Nobody ever said implementing global tax reform would be easy, but it may be proving even more difficult than its supporters originally thought. The global tax deal was originally slated for 2023 implementation, but negotiations have been tricky and now the rollout is looking more like 2024—at the earliest. According to the Financial Times, the OECD said the two-pillar plan has “no hope of being implemented in 2023.”  Why not? Getting major countries to agree to a two-pillar plan that taxes companies where they do business as opposed to where they have a physical presence isn’t easy, as individual countries stand to benefit (or not) in unique ways. Pillar One affects only about 100 companies—in large part, U.S. tech giants—and will require a new treaty to come into force. Given that countries haven’t yet come to consensus on what that would include, it’s already too late to meet the original deadline.  

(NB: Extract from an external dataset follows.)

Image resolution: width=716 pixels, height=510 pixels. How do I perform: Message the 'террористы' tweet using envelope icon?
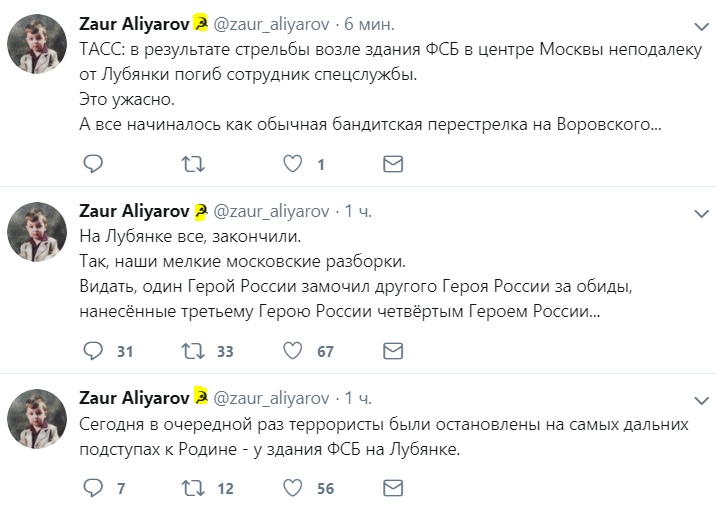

Meanwhile Pillar Two brings about a 15% global minimum tax and the OECD has seen pushback from several countries. The U.S.’ Build Back Better brought tax legislation in line with the OECD’s new reform, but the Senate has yet to pass it. The EU is experiencing problems, too. For the EU to make the global tax plan a directive, it needs a unanimous vote from all member states, but Poland is still holding out wanting assurance that Pillar One and Pillar Two will be rolled out together. We’ll see in 2024.